▶ **REQUIRED WORK**
Every record that follows must be returned word for word.

▶ **MATERIALS PROVIDED**
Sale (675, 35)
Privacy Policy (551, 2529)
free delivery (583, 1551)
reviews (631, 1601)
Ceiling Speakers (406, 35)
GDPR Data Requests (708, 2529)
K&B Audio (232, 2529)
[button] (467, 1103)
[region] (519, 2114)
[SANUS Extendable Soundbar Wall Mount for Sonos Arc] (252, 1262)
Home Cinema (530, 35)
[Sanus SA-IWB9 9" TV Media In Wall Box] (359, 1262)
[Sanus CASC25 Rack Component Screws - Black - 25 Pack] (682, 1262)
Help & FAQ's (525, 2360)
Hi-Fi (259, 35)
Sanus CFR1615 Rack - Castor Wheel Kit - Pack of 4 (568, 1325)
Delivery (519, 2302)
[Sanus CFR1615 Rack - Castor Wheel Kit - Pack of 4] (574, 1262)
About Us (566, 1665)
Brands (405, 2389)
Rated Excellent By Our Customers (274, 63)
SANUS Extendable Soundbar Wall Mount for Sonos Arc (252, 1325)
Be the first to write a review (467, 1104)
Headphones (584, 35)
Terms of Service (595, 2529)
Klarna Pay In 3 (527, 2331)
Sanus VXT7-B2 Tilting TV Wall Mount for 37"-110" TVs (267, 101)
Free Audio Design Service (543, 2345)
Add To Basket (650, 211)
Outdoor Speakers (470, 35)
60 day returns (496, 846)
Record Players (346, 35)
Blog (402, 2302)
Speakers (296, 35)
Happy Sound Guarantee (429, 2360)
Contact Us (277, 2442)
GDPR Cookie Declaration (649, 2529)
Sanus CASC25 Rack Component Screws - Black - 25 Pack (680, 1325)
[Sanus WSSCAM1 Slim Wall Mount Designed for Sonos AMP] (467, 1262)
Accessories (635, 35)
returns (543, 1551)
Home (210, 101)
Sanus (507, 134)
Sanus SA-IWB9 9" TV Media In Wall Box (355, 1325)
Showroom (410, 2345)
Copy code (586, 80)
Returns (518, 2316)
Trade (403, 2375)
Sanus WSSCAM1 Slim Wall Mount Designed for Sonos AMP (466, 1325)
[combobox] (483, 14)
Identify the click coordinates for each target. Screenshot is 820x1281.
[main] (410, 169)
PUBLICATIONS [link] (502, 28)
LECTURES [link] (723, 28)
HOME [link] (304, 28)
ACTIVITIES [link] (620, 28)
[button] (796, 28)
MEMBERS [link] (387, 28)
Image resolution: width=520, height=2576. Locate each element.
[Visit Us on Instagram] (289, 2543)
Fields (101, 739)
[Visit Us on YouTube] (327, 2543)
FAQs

▶ **ANSWER FOR THE TASK**
Sale (675, 35)
Privacy Policy (551, 2529)
free delivery (583, 1551)
reviews (631, 1601)
Ceiling Speakers (406, 35)
GDPR Data Requests (708, 2529)
K&B Audio (232, 2529)
[button] (467, 1103)
[region] (519, 2114)
[SANUS Extendable Soundbar Wall Mount for Sonos Arc] (252, 1262)
Home Cinema (530, 35)
[Sanus SA-IWB9 9" TV Media In Wall Box] (359, 1262)
[Sanus CASC25 Rack Component Screws - Black - 25 Pack] (682, 1262)
Help & FAQ's (525, 2360)
Hi-Fi (259, 35)
Sanus CFR1615 Rack - Castor Wheel Kit - Pack of 4 (568, 1325)
Delivery (519, 2302)
[Sanus CFR1615 Rack - Castor Wheel Kit - Pack of 4] (574, 1262)
About Us (566, 1665)
Brands (405, 2389)
Rated Excellent By Our Customers (274, 63)
SANUS Extendable Soundbar Wall Mount for Sonos Arc (252, 1325)
Be the first to write a review (467, 1104)
Headphones (584, 35)
Terms of Service (595, 2529)
Klarna Pay In 3 (527, 2331)
Sanus VXT7-B2 Tilting TV Wall Mount for 37"-110" TVs (267, 101)
Free Audio Design Service (543, 2345)
Add To Basket (650, 211)
Outdoor Speakers (470, 35)
60 day returns (496, 846)
Record Players (346, 35)
Blog (402, 2302)
Speakers (296, 35)
Happy Sound Guarantee (429, 2360)
Contact Us (277, 2442)
GDPR Cookie Declaration (649, 2529)
Sanus CASC25 Rack Component Screws - Black - 25 Pack (680, 1325)
[Sanus WSSCAM1 Slim Wall Mount Designed for Sonos AMP] (467, 1262)
Accessories (635, 35)
returns (543, 1551)
Home (210, 101)
Sanus (507, 134)
Sanus SA-IWB9 9" TV Media In Wall Box (355, 1325)
Showroom (410, 2345)
Copy code (586, 80)
Returns (518, 2316)
Trade (403, 2375)
Sanus WSSCAM1 Slim Wall Mount Designed for Sonos AMP (466, 1325)
[combobox] (483, 14)
Identify the click coordinates for each target. Screenshot is 820x1281.
[main] (410, 169)
PUBLICATIONS [link] (502, 28)
LECTURES [link] (723, 28)
HOME [link] (304, 28)
ACTIVITIES [link] (620, 28)
[button] (796, 28)
MEMBERS [link] (387, 28)
Image resolution: width=520, height=2576. Locate each element.
[Visit Us on Instagram] (289, 2543)
Fields (101, 739)
[Visit Us on YouTube] (327, 2543)
FAQs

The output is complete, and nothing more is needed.